- **Sfide**:
1. Trascrivi il passo del testo sulla tutela giuridica dei videogiochi compreso tra "Altri elementi comuni" e "di vista legale?", estremi inclusi, sostituendo "videogioco" con "gioco elettronico".
2. Prosegui il testo sulla tutela giuridica dei videogiochi dopo la sua ultima frase.

Come si vede, le prime due definizioni non limitano la condizione di artista, interprete o esecutore a categorie specifiche (numerus clausus), nonostante l’elenco iniziale (attori, cantanti, ecc.) incorporato nell’articolo 80 della legge italiana sul diritto d’autore, poiché, più avanti, in modo generico, si riferisce a: “altre persone”. Quindi, a priori, non possiamo affermare, in nessuno dei due casi, che il soggetto che acquisisce tale condizione sia limitato, a priori, a certe categorie con carattere imperativo, e, essendo così, quindi, se il resto delle condizioni sono soddisfatte, potenzialmente, gli e-gamer, potrebbero far parte di entrambe le definizioni.
Altri elementi comuni a entrambe le definizioni sono l’uso di alcuni verbi. Per esempio, “eseguire” “ejecutar”, così come la modalità: “in qualunque modo”, “ en cualquier forma “per finire con lo stesso oggetto: “una obra”, un’opera dell’ingegno.
E-gamer e videogiochi dal punto di vista legale
Detto questo, l’e-gamer potrebbe essere assimilato alla definizione aperta, già analizzata? (“altre persone che eseguono in qualunque modo un’opera dell’ingegno”). Dobbiamo rispondere a queste domande: un videogioco è un’opera tutelabile dal diritto d’autore? È un’opera dell’ingegno? Cos’è il videogioco da un punto di vista legale?
Il videogioco si è evoluto, in Italia, dal punto di vista della sua protezione giuridica, passando (i) da non essere un’opera tutelabile dal diritto d’autore (ii) ad essere un’opera audiovisiva (iii) fino ad essere un’opera multimediale.
Nel 1982 non poteva essere applicato il diritto d’autore per la protezione del software, ma la copia fu impedita in base alla legge sulla concorrenza sleale (Pretura di Torino, 25 maggio 1982) con applicazione dell’art. 2598 c.c. in relazione sia all’imitazione servile, in quanto le immagini del gioco erano sorprendentemente identiche.
Nel 1983, sempre il Tribunale di Torino[1], definisce il videogioco come “immagine in movimento”, classificandolo come un’opera audiovisiva.
Nel 1988 il Tribunale di Milano aveva considerato il videogioco come opera appartenente alla cinematografia, riconoscendo l’importanza della componente audiovisiva dei videogiochi e il ruolo attivo del fruitore-giocatore nello sviluppo della narrazione dell’opera.
Nel giudizio di Dalvit del 25 maggio 2007, la Corte Suprema italiana, consapevole del divario nella legislazione e del fatto che il concetto di “immagine in movimento” non fosse sufficiente a comprendere la complessità dei videogiochi, finalmente li classifica come opere multimediali.

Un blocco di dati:
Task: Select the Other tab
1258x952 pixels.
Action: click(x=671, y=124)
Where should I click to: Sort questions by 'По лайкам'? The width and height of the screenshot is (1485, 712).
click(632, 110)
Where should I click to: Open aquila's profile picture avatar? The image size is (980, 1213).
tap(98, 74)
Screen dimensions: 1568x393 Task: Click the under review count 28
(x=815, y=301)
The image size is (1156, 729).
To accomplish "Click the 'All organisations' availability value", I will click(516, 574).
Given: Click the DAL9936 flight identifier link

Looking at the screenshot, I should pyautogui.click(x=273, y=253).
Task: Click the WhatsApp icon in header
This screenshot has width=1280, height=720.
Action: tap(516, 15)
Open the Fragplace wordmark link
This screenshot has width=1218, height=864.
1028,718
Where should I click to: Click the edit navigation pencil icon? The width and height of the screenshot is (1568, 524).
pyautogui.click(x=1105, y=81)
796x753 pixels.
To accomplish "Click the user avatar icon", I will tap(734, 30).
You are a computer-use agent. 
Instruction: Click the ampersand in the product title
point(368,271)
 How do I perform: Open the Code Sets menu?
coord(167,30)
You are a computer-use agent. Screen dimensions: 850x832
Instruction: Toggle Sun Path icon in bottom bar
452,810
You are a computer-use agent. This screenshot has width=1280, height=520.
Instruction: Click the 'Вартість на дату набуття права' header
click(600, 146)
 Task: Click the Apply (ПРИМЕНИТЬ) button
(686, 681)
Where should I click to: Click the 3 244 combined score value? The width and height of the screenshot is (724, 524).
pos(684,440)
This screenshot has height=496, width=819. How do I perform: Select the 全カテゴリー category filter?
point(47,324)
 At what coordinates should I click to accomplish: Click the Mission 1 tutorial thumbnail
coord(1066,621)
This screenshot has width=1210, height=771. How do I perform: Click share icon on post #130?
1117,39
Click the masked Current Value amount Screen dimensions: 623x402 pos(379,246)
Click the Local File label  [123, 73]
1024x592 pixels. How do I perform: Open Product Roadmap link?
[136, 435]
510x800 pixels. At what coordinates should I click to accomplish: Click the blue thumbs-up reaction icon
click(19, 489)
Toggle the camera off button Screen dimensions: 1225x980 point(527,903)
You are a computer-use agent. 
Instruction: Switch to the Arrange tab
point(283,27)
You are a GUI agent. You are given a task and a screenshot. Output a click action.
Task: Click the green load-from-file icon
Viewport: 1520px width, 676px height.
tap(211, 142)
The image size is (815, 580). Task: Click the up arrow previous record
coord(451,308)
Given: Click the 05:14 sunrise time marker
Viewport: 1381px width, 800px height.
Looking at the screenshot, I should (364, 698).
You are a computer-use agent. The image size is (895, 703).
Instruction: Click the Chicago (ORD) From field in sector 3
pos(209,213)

- **Esercizi risolti**:
1.
Altri elementi comuni a entrambe le definizioni sono l’uso di alcuni verbi. Per esempio, “eseguire” “ejecutar”, così come la modalità: “in qualunque modo”, “ en cualquier forma “per finire con lo stesso oggetto: “una obra”, un’opera dell’ingegno.
E-gamer e videogiochi dal punto di vista legale
Detto questo, l’e-gamer potrebbe essere assimilato alla definizione aperta, già analizzata? (“altre persone che eseguono in qualunque modo un’opera dell’ingegno”). Dobbiamo rispondere a queste domande: un gioco elettronico è un’opera tutelabile dal diritto d’autore? È un’opera dell’ingegno? Cos’è il gioco elettronico da un punto di vista legale?

2.
Inoltre, la sentenza della Corte di giustizia dell’Unione europea del 23 gennaio 2014 (causa C-355/12. Nintendo contro PC Box), al punto 23, ha sottolineato che i videogiochi sono un materiale complesso che comprende non solo un software, ma anche elementi grafici e sonori che, sebbene codificati nel linguaggio informatico, hanno un valore creativo proprio che non può essere ridotto a tale codifica. Nella misura in cui le parti di un videogioco, come gli elementi grafici e sonori, partecipano all’originalità dell’opera, esse sono protette, insieme all’opera nel suo insieme, dal diritto d’autore secondo il regime stabilito dalla direttiva 2001/29. Così, ha affermato la sentenza, la protezione degli elementi costitutivi dei videogiochi da parte del diritto d’autore è garantita.
Per quanto riguarda la dottrina in Italia ha definito il videogame: un prodotto che combina, contemporaneamente, in forma digitale, testo, grafica, suoni, immagini e software, che potrebbe essere considerato anche un’opera collettiva ai sensi dell’art. 38 della Legge sul Diritto d’Autore. La tutela, per tanto, è assicurata non soltanto al software di funzionamento, ma anche alle singole componenti (musica, grafica, caratterizzazione dei personaggi o degli ambienti)[2].
La Legge sulla proprietà intellettuale spagnola
In Spagna, Bercovitz Rodriguez-Cano definisce il lavoro multimediale come segue: “creazione digitale che combina, attraverso un software, elementi appartenenti a diversi media, come video, suono, immagine statica, animazione grafica o testo, permettendo all’utente di interagire con il suo contenuto” e include tra gli esempi di questo lavoro i videogiochi stessi.
Altri autori come Donaire Villa e Plannells de la Maza negano il carattere di opera audiovisiva ai videogiochi poiché indicano che l’articolo 86.1 della Legge sulla Proprietà Intellettuale spagnola destina tali opere essenzialmente ad essere mostrate e non alla possibilità di interazione, per esempio di un e-gamer con esse.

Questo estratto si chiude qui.